In lines 29-40 we are trying to deal with the fact that there is one, and only one, value in the queue. This means that the head and the tail point to the same Node. What I wanted to do was to NULL out the head and tail, but save the Node for later extraction. Since I can't atomically swap two variables, I had to do the one that I believe is more critical - the tail, as that's effecting the push() calls. I then very quickly NULL out the head and grab that value for processing.

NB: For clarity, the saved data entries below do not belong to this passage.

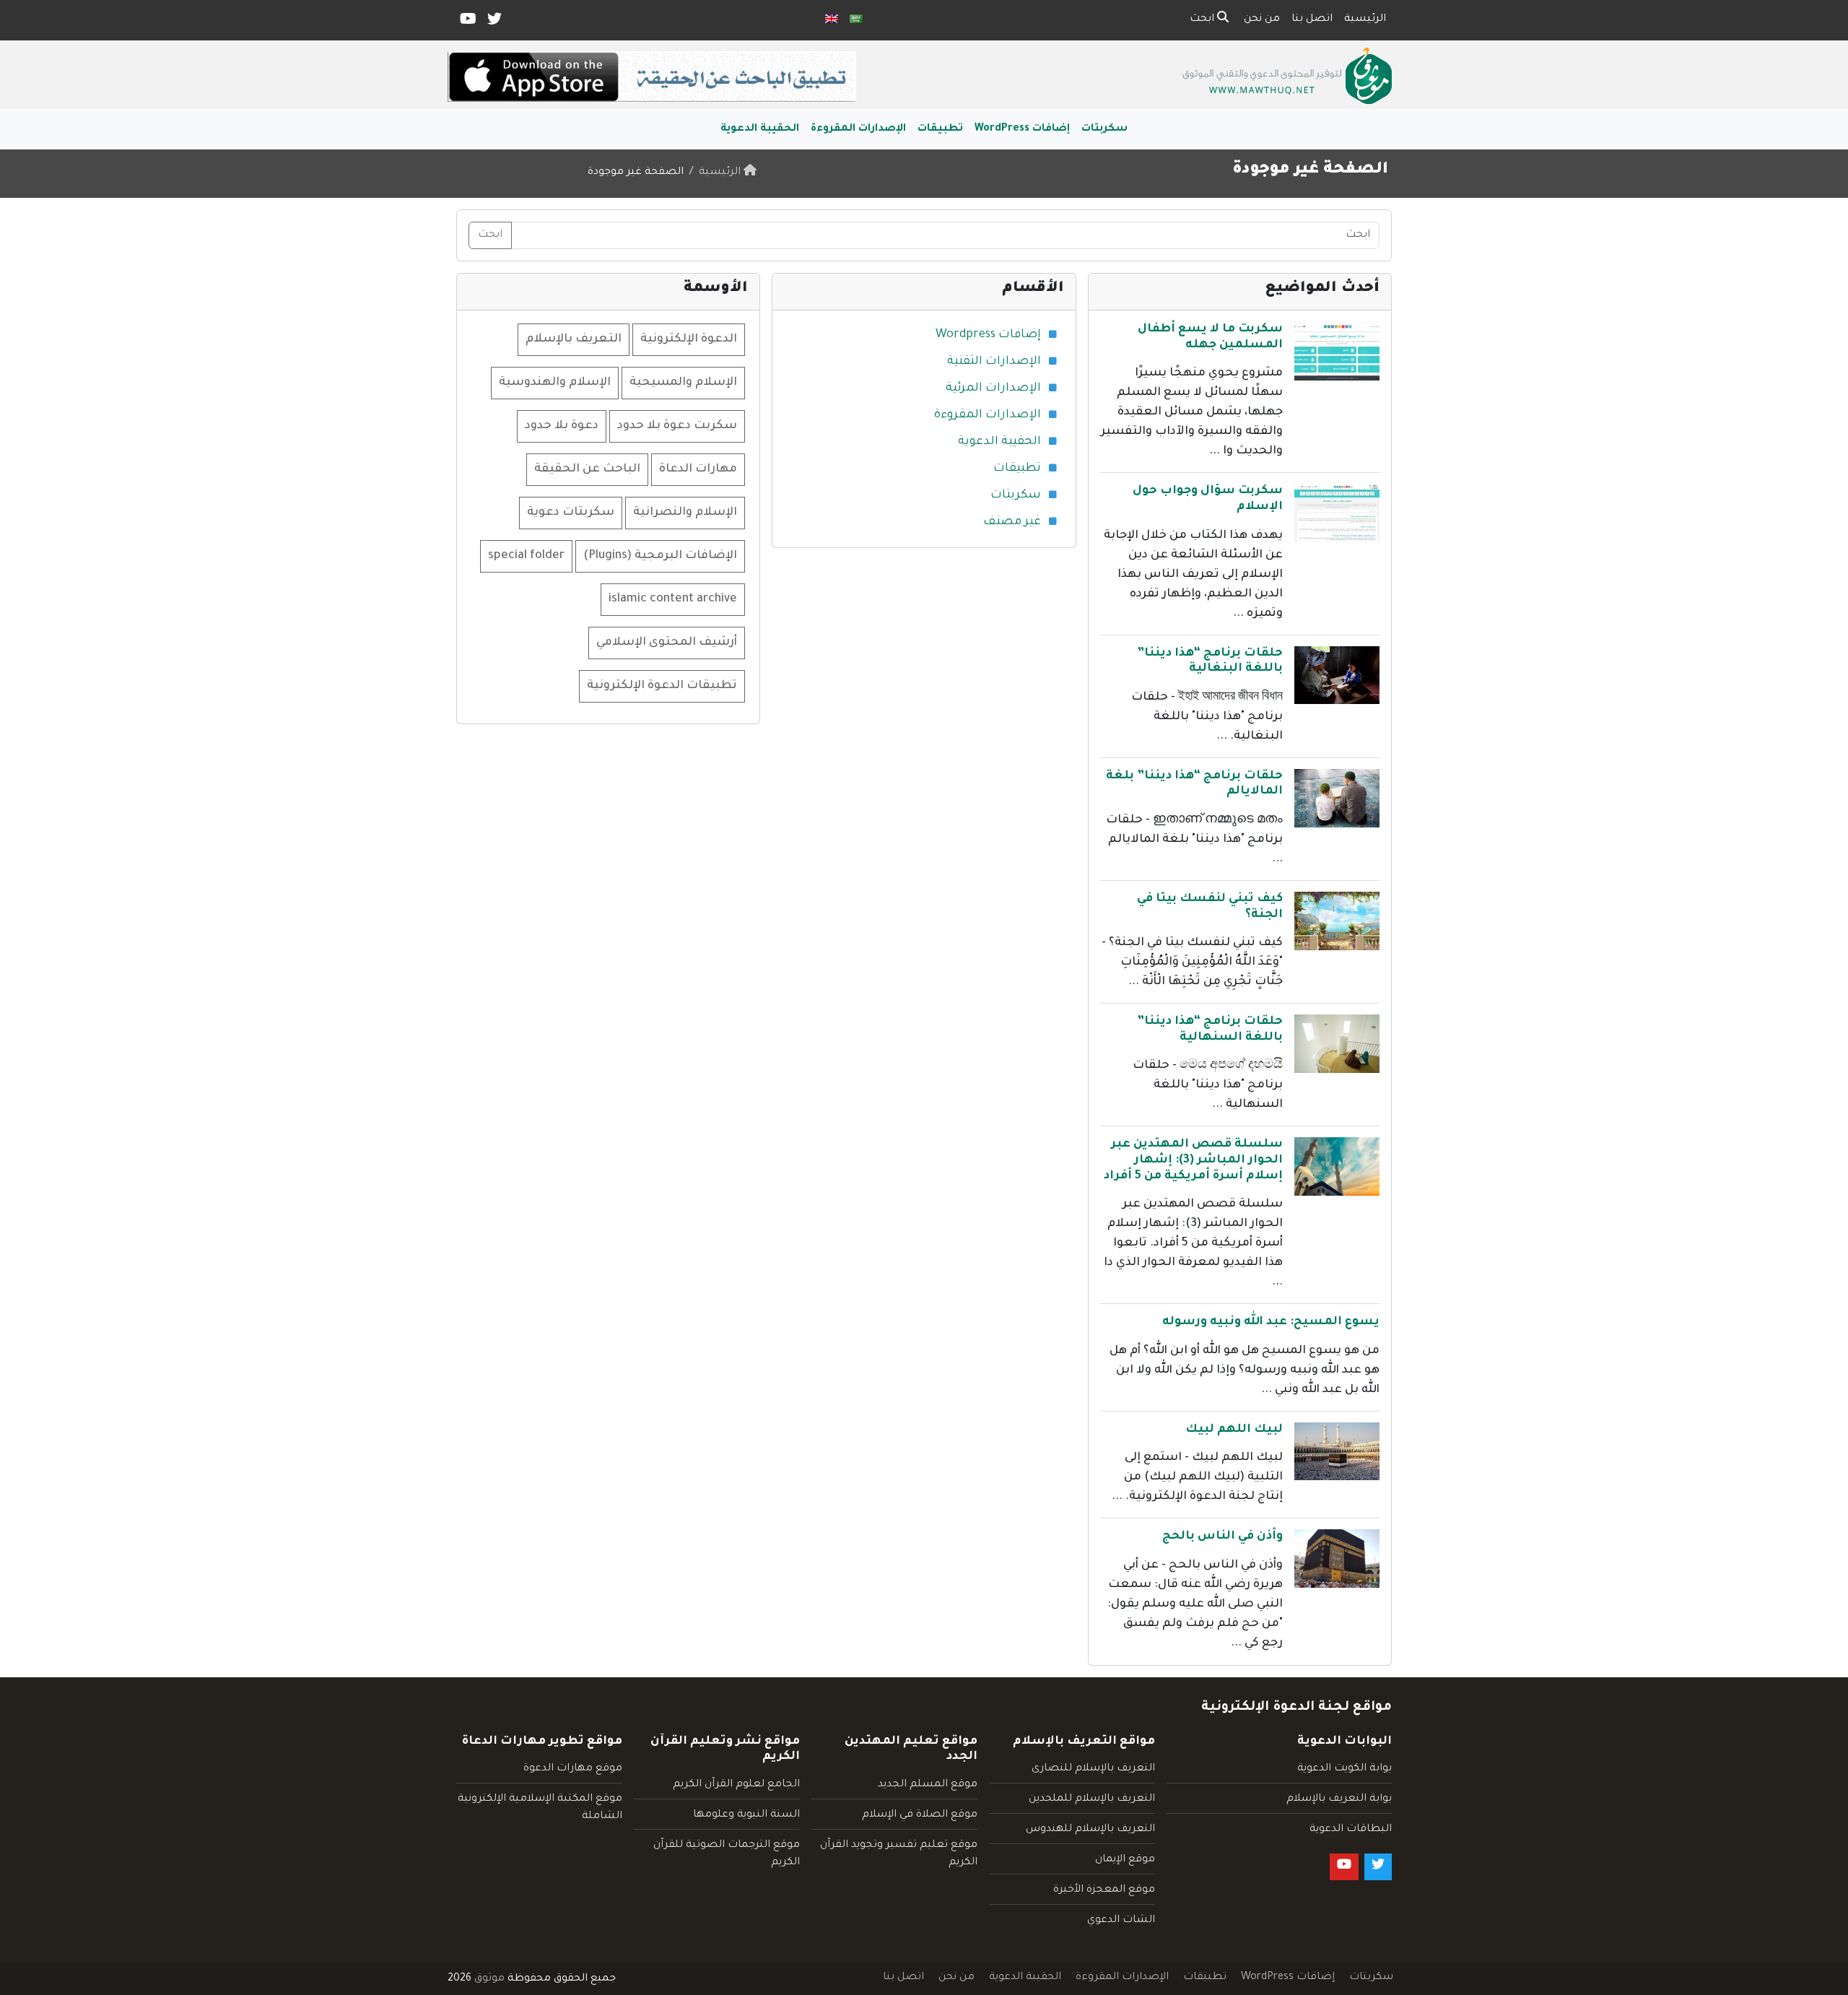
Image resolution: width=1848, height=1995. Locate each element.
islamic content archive (673, 599)
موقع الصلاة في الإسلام (919, 1815)
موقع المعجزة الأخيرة (1104, 1890)
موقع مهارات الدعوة (572, 1769)
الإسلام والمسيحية (683, 382)
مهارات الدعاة (698, 469)
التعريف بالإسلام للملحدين (1092, 1799)
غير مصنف (1012, 522)
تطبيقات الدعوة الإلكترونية (662, 685)
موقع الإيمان (1125, 1860)
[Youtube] (467, 22)
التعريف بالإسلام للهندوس (1090, 1829)
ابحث (1203, 19)
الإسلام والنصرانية (685, 512)
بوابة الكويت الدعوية (1344, 1769)
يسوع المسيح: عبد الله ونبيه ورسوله (1271, 1322)
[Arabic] (856, 20)
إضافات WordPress (1022, 129)
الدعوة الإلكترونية (688, 339)
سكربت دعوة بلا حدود (677, 426)
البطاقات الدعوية (1350, 1829)
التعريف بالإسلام (574, 339)
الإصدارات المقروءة (858, 129)
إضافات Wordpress (988, 335)
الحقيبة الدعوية (759, 129)
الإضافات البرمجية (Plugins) (660, 555)
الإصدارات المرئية (993, 388)
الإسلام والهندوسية (555, 382)
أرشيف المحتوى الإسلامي (666, 642)
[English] (831, 20)
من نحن (1262, 19)
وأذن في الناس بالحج (1222, 1536)
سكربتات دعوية (570, 512)
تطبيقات (940, 129)
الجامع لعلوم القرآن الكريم (736, 1785)
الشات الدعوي (1121, 1920)
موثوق (489, 1979)
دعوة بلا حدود (561, 426)
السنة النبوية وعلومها (746, 1815)
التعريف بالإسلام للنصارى (1093, 1769)
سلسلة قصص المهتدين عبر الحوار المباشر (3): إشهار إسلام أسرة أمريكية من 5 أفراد (1193, 1160)
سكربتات (1104, 129)
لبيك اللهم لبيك (1234, 1429)
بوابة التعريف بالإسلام (1339, 1799)
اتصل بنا (1312, 19)
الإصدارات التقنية (994, 361)
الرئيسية (1365, 19)
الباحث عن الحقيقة (587, 469)
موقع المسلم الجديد (927, 1785)
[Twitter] (493, 22)
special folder (526, 555)
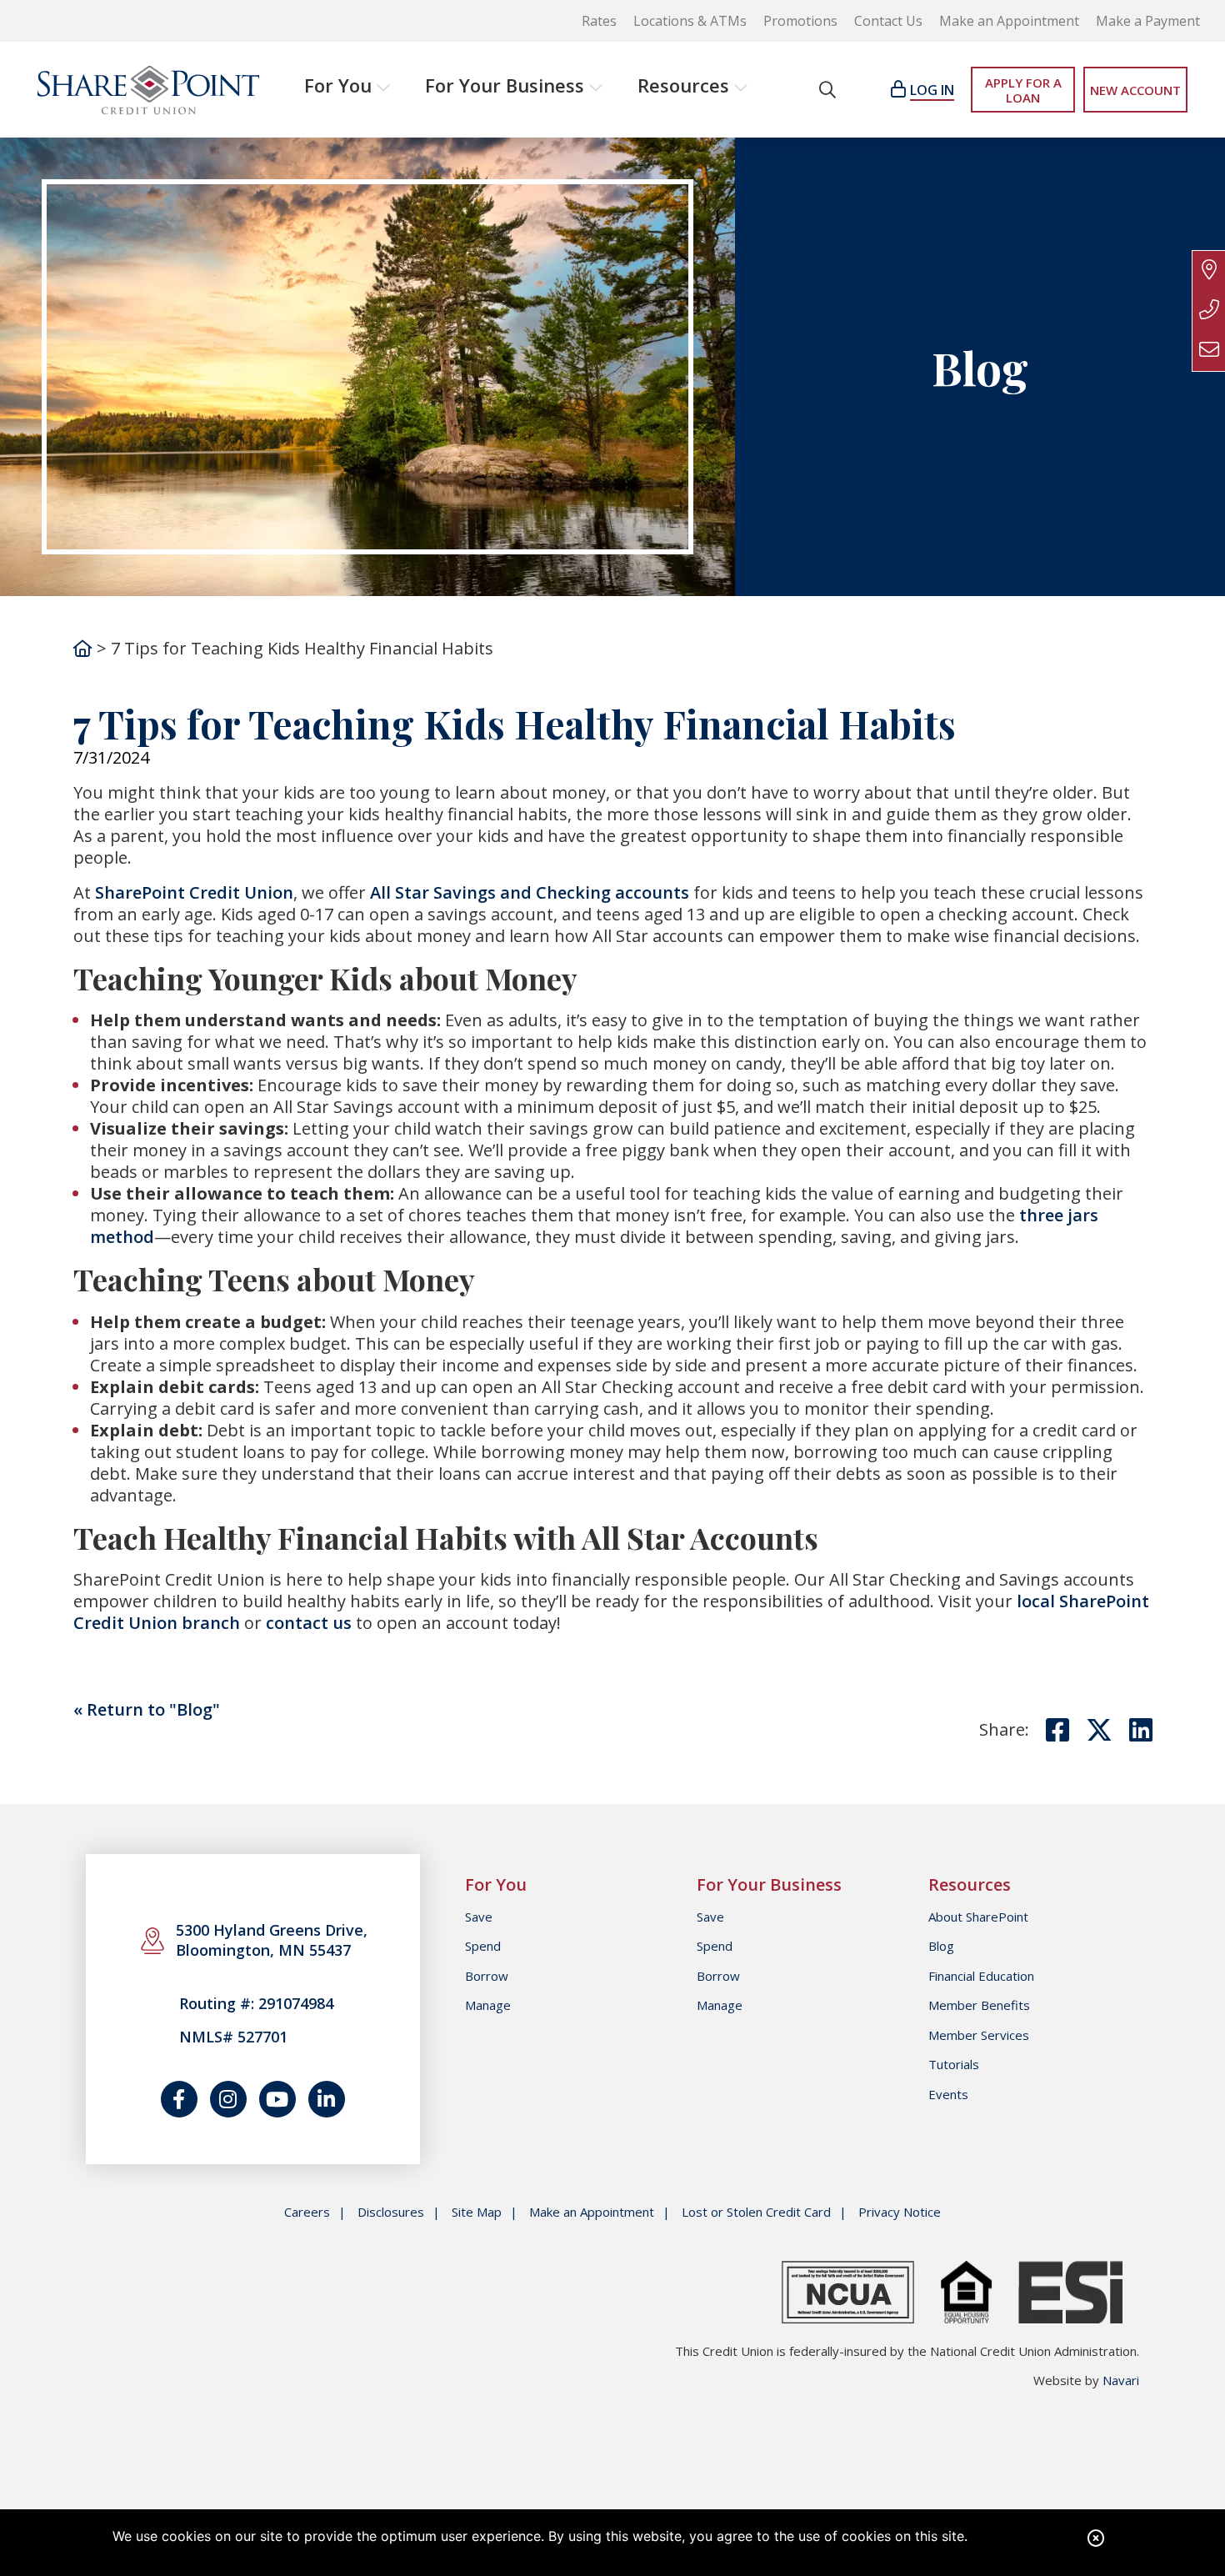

I may come back to this soon, but for now all my tests look good and I'm very happy with the results. I'm able to have a lockless conflation queue which tests out very nicely, and with this as a general component, I have a lot more flexibility in what I use in the tighter performance sections of the code.

Good day's work.

[2/14] UPDATE: I've been doing a lot of reading on queues like this and it turns out that if you start with an 'empty' Node, the code for push() and pop() gets a lot easier. The complete class is still here, but this is the new push():

    /**
     * This method takes an item and places it in the queue - if it can.
     * If so, then it will return 'true', otherwise, it'll return 'false'.
     */
    bool push( const T & anElem )
    {
      bool    error = false;
 
      // create a new Node with the provided value
      Node   *me = new Node(anElem);
      if (me == NULL) {
        error = true;
      } else {
        /**
         * We need to add the new value to the tail and then link it
         * back into the list. Not too bad.
         */
        // put in the new tail, and get the old one
        Node  *oldTail = mTail;
        while (!__sync_bool_compare_and_swap(&mTail, oldTail, me)) {
          oldTail = mTail;
        }
        // OK, make sure that the list remains intact
        if (oldTail != NULL) {
          oldTail->next = me;
        }
      }
 
      return !error;
    }

and pop() becomes:

    /**
     * This method updates the passed-in reference with the value on the
     * top of the queue - if it can. If so, it'll return the value and
     * 'true', but if it can't, as in the queue is empty, then the method
     * will return 'false' and the value will be untouched.
     */
    bool pop( T & anElem )
    {
      bool    error = false;
 
      // if the next guy is NULL, we're empty
      if (__sync_bool_compare_and_swap(&(mHead->next), NULL, NULL)) {
        error = true;
      } else {
        // move the head to the next Node and get the value
        Node  *oldHead = __sync_val_compare_and_swap(&mHead, mHead, mHead->next);
        anElem = mHead->value;
        // if there is an oldHead (should be), delete it now
        if (oldHead != NULL) {
          delete oldHead;
        }
      }
 
      return !error;
    }

Of important note is that we're now only touching the mTail in the push() method, and only touching the mHead in the pop(). This is much cleaner than the previous implementation, and in addition, there are no more "spin to replace" loops as we don't care in this scheme. Much cleaner.